And the Beat Goes On


1998
BOOM BOOM BOOM clackclackclackclack. BOOM BOOM. 

“Okay you are done!”  A cheery disembodied voice from nowhere made this announcement as if I could do anything but breathe. They had told me the test would take about an hour in the torpedo tube machine called the Magnetic Resonance Imaging Machine.  Space aged jargon for a torpedo tube in a hospital that makes fancy pictures that cost quite a large amount of money and sounds like it is going to explode with you inside.  The Mayo Clinic in Scottsdale, Arizona is a geriatric marching ground for the not quite dead and somehow I just did not fit in as a member of the green Jell-O set.

I was marched through a battery of tests to figure out what was wrong “under the hood” so to speak.  Samples of every shape and substance, tests with electrodes tapped into my brain like acupuncture without the wisdom of a thousand of years of eastern medicine’s practice.  Going from one nameless doctor to the next, the one constant being the tuft of gray hair tinkling every day at the grand piano in the lobby like some misplaced sidekick for Benny Hill.  I wondered if he was just propped there with a hidden player piano mechanism somewhere nearby.  Perky.  Cheery. 

This place smells like old people and death in some odd dance of efficiency and stool samples.  The one nameless face I dreaded most was the neurosurgeon commandeered to investigate the alien in my brain.  On the third day of a four day run of the machine called super expensive health care I met with the man in white to discuss the results of the MRI film that I had sent prior to my visit as well as those from the torpedo tube in Scottsdale.

He breezed into the room, a geek with glasses who unfortunately looked like he could have been a regular on General Hospital as Doctor Mcheatonyourhusbandwithme.  As I gave in to his bespectacled blue eyes I became aware that he was talking and pointing at the colorful images in the viewer.

“And here Mrs. Bucey is the culprit.  A tiny nodule about the size of a pencil tip.  nicely sharpened.  The neurosurgeon referred to you by your neurologist is a bit daft to suggest the necessity for removal of this.   Chances are this will grow a millimeter every ten years, and the only reason it was found now was because of the swelling in your brain caused them to go poking around up there with an expensive camera shaped like a torpedo tube.  Good news is we have verifiable proof you have a brain.”

Did you say daft?  After all the years of school these guys do?
“Should anyone ever suggest that you need to have this removed please come see me.  I will either be here in Scottsdale or at the Mayo Clinic in Rochester, Minnesota.  Look me up.”

He flashed me a smile that was worth more to me than his fancy education and extended his hand to shake mine.  Locked in a gaze that was knee buckling handsome and immensely reassuring at the same time, I was grateful to be sitting down.  He breezed back out of my life not yet to be seen again.  I am saving that one for when someone practicing medicine decides they need to stick forceps up my nose and go fishing.

◆ **EXTRACTED MATERIAL**
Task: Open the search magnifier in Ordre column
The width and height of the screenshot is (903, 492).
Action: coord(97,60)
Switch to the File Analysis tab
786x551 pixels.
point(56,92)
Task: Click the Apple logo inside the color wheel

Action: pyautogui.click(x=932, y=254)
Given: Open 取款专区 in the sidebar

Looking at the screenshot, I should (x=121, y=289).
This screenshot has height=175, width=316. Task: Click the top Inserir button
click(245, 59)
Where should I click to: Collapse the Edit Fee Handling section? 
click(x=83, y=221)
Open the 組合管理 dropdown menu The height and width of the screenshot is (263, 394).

◆ **PROBLEM TO SOLVE**
List every city and every state named in the hospital story, giving each name once. The data has nothing to do with the text.

◆ **RESPONSE TO THE EXERCISE**
Cities: Scottsdale, Rochester
States: Arizona, Minnesota